**OBJECTIVE**
In the entries below, starting with the line that contains "say rating cell?" and going on through the line that contains "(x=226, y=423)", swap "description" for "caption" and reproduce only those lines, otherwise unchanged.

**SUPPLIED RECORDS**

=====

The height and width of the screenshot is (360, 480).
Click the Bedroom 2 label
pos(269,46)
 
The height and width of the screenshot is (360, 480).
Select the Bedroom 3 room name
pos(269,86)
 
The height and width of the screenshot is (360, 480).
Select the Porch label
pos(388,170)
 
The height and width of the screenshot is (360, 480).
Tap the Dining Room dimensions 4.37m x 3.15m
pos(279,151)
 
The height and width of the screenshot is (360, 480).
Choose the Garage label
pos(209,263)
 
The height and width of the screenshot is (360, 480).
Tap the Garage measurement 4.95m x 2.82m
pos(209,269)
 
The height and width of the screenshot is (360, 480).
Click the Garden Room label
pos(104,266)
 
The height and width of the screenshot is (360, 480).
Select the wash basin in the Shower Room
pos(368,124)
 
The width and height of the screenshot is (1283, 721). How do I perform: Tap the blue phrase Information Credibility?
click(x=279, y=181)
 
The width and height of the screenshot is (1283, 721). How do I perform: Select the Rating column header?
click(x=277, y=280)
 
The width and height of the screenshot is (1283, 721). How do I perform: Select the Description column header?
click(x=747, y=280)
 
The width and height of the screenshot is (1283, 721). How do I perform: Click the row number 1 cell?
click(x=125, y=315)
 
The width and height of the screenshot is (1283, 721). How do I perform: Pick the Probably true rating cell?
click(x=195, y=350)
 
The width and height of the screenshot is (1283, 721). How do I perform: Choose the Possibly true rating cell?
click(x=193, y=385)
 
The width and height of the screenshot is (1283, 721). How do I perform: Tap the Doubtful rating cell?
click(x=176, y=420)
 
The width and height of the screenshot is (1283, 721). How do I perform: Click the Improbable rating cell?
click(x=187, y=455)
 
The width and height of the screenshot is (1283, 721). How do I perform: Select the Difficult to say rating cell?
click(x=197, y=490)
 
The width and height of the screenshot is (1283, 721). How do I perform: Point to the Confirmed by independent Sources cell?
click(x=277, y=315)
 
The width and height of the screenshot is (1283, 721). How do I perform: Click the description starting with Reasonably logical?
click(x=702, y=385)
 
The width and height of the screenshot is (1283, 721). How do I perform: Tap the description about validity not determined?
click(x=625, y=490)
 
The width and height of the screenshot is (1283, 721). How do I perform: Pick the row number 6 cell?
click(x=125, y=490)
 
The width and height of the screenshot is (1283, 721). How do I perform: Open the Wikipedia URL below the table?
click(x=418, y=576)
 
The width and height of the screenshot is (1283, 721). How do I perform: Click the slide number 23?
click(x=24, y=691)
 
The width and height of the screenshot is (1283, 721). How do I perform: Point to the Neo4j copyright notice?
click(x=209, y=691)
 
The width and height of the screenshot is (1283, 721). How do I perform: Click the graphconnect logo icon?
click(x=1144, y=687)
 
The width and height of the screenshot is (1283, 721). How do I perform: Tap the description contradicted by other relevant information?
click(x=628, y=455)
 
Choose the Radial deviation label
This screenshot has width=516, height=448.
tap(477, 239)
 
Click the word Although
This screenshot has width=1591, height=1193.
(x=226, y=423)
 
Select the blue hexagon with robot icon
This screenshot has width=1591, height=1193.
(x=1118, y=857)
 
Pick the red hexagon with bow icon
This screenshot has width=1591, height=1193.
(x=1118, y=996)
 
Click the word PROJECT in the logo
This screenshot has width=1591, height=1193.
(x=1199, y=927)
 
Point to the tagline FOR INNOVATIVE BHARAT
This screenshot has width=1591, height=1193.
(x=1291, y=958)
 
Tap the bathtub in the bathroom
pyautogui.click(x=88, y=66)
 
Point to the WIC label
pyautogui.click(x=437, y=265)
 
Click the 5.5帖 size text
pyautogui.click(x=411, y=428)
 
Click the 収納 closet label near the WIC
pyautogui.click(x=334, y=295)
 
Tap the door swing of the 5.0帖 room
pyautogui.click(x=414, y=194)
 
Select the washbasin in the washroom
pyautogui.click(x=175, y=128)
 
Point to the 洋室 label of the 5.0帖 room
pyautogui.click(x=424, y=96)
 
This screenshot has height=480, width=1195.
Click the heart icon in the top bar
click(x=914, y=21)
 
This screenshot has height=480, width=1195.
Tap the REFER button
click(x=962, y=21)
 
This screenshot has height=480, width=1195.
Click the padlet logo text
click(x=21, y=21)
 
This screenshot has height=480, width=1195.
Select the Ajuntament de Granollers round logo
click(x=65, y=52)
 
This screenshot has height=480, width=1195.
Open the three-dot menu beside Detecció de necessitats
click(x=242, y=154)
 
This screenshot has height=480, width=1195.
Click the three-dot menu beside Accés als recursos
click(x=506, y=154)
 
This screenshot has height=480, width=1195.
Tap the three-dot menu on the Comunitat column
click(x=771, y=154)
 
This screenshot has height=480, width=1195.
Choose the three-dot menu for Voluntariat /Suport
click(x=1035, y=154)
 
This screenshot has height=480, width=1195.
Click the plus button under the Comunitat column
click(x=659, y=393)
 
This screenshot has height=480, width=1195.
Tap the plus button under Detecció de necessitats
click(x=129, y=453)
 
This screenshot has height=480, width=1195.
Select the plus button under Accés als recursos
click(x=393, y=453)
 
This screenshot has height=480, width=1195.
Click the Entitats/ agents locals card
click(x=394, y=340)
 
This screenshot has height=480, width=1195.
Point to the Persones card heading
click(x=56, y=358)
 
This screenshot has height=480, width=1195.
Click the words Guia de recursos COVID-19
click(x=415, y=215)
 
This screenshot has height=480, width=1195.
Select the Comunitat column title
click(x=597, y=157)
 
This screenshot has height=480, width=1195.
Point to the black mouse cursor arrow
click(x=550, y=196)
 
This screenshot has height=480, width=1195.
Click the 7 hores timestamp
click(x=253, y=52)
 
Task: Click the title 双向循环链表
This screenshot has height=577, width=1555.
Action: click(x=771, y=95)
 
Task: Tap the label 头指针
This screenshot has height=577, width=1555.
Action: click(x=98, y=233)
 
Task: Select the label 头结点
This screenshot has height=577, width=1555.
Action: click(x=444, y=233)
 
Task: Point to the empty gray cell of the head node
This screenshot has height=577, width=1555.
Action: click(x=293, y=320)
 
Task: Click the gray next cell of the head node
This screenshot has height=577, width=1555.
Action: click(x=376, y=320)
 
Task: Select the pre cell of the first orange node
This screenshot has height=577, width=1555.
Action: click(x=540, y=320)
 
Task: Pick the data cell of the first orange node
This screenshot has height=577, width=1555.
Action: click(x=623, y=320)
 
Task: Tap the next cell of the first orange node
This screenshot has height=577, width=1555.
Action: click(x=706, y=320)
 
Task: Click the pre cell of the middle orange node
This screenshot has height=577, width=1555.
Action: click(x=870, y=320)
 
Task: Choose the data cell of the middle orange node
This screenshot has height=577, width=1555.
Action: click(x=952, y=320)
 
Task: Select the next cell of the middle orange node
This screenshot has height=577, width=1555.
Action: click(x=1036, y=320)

=====

**WRITTEN RESPONSE**
The width and height of the screenshot is (1283, 721). How do I perform: Select the Difficult to say rating cell?
click(x=197, y=490)
 
The width and height of the screenshot is (1283, 721). How do I perform: Point to the Confirmed by independent Sources cell?
click(x=277, y=315)
 
The width and height of the screenshot is (1283, 721). How do I perform: Click the caption starting with Reasonably logical?
click(x=702, y=385)
 
The width and height of the screenshot is (1283, 721). How do I perform: Tap the caption about validity not determined?
click(x=625, y=490)
 
The width and height of the screenshot is (1283, 721). How do I perform: Pick the row number 6 cell?
click(x=125, y=490)
 
The width and height of the screenshot is (1283, 721). How do I perform: Open the Wikipedia URL below the table?
click(x=418, y=576)
 
The width and height of the screenshot is (1283, 721). How do I perform: Click the slide number 23?
click(x=24, y=691)
 
The width and height of the screenshot is (1283, 721). How do I perform: Point to the Neo4j copyright notice?
click(x=209, y=691)
 
The width and height of the screenshot is (1283, 721). How do I perform: Click the graphconnect logo icon?
click(x=1144, y=687)
 
The width and height of the screenshot is (1283, 721). How do I perform: Tap the caption contradicted by other relevant information?
click(x=628, y=455)
 
Choose the Radial deviation label
This screenshot has width=516, height=448.
tap(477, 239)
 
Click the word Although
This screenshot has width=1591, height=1193.
(x=226, y=423)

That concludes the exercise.